YOUR INSTRUCTIONS — Pick out each line in the records that contains the word "accomplish", and copy those lines in full.

++++ SOURCE RECORDS ++++

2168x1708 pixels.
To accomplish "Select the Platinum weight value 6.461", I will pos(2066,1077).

++++
++++ SOURCE RECORDS ++++

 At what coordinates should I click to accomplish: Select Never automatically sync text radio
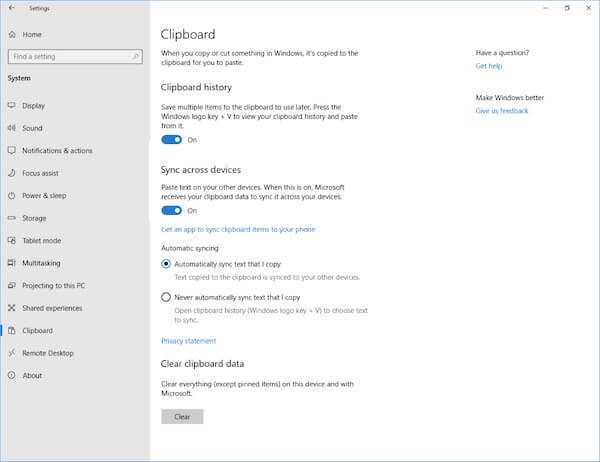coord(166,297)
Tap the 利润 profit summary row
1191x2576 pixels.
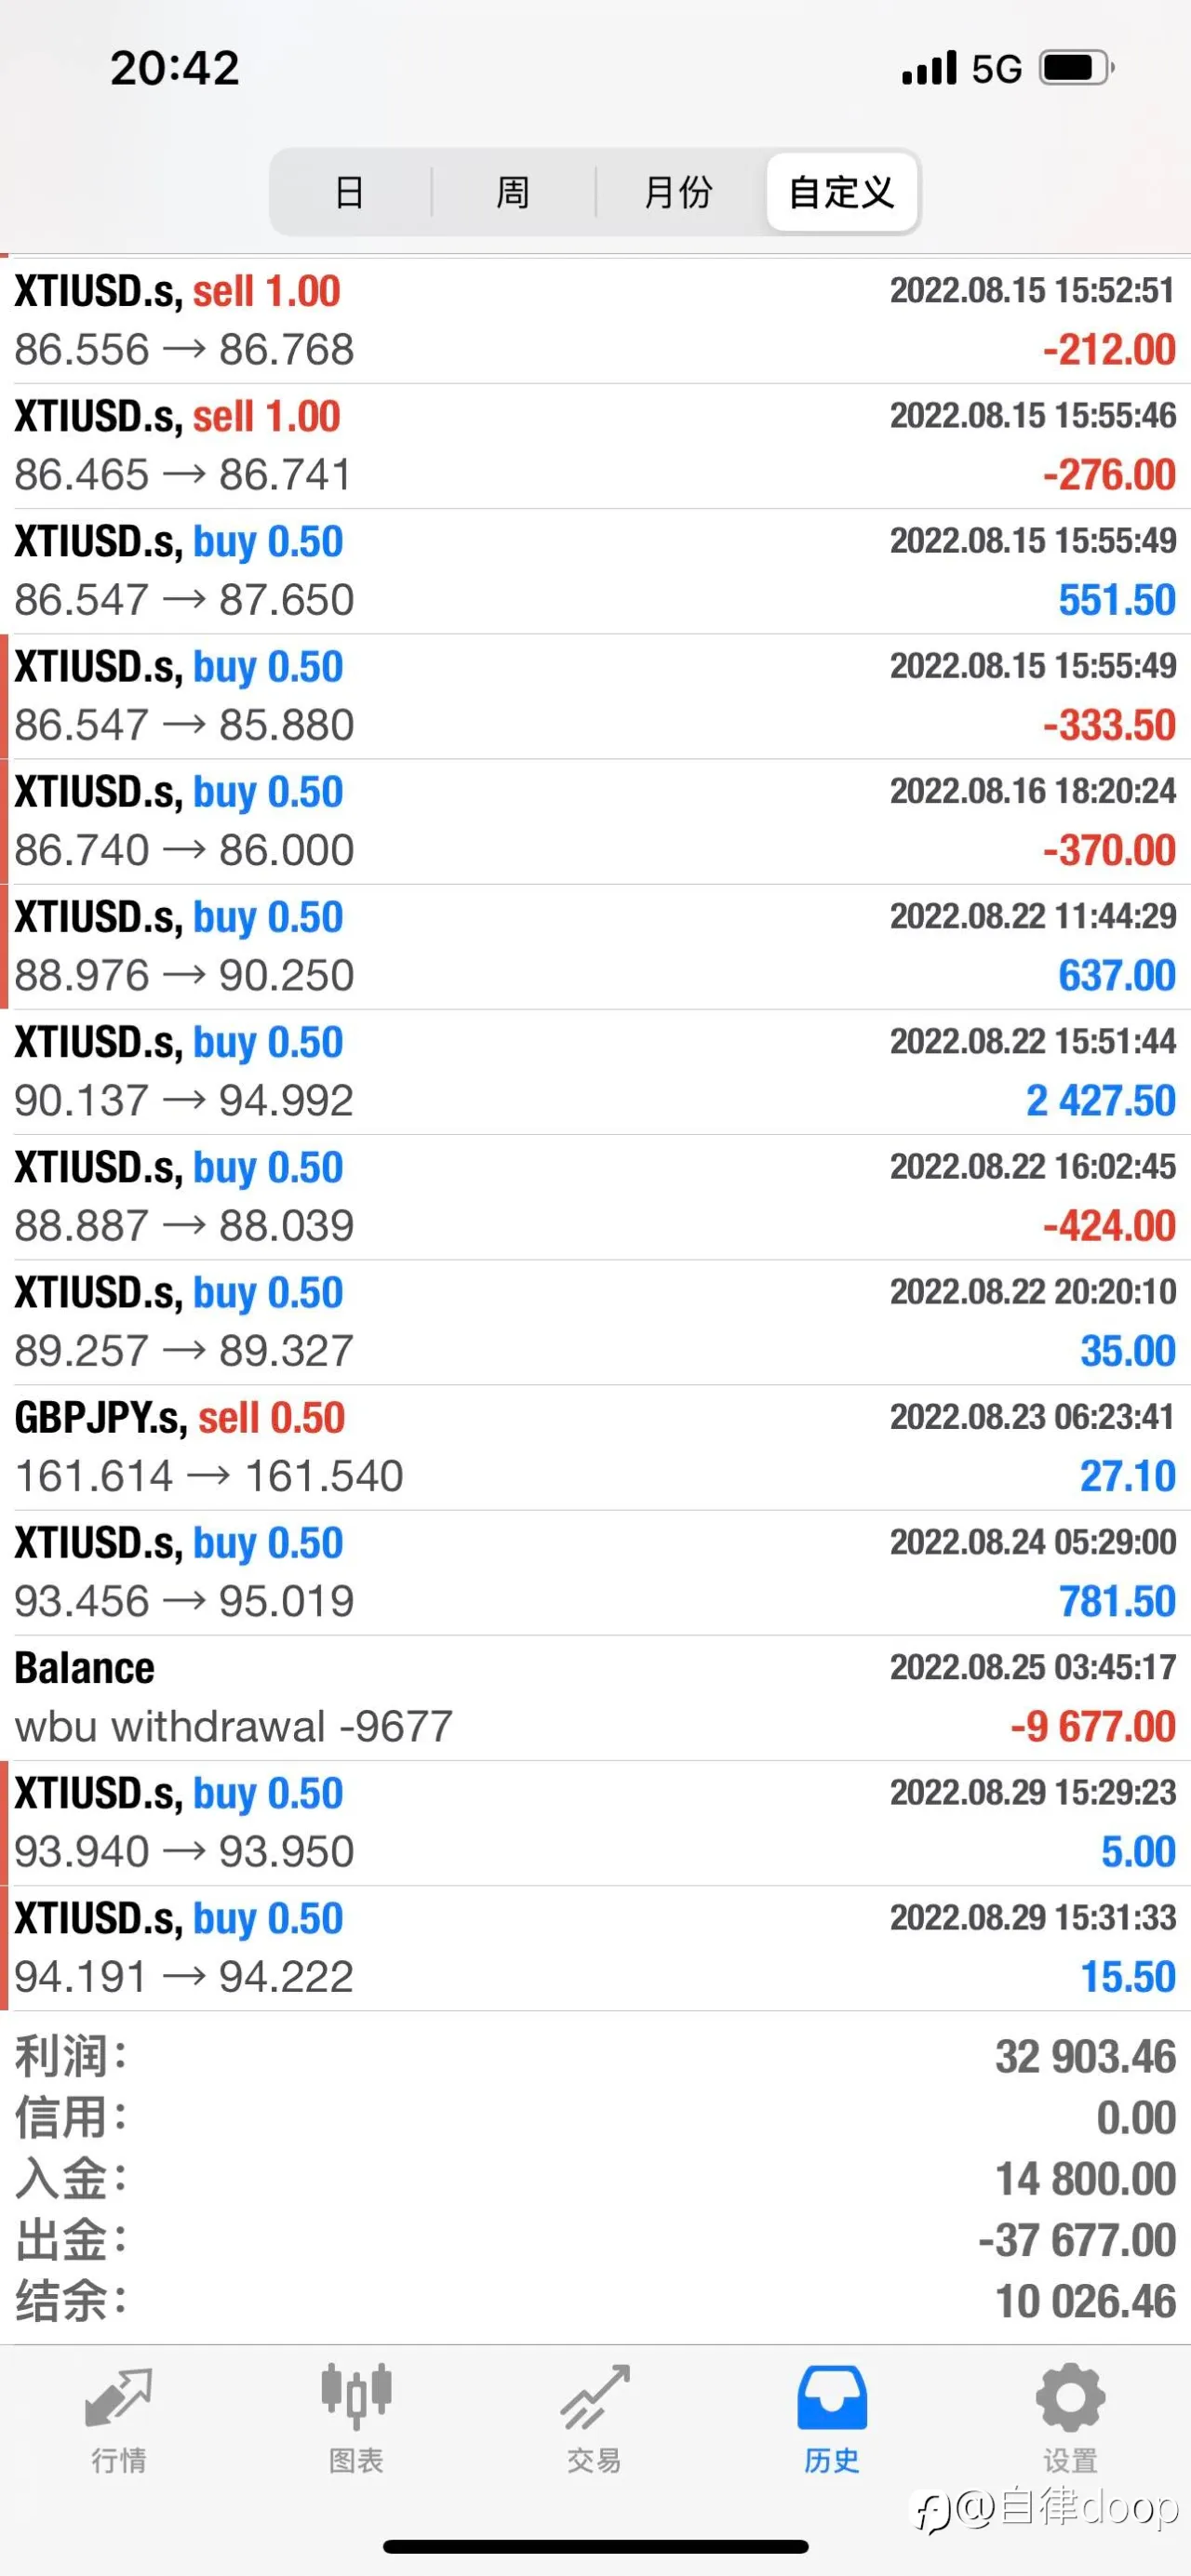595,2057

++++

ANSWER FOR THE TASK —
To accomplish "Select the Platinum weight value 6.461", I will pos(2066,1077).
 At what coordinates should I click to accomplish: Select Never automatically sync text radio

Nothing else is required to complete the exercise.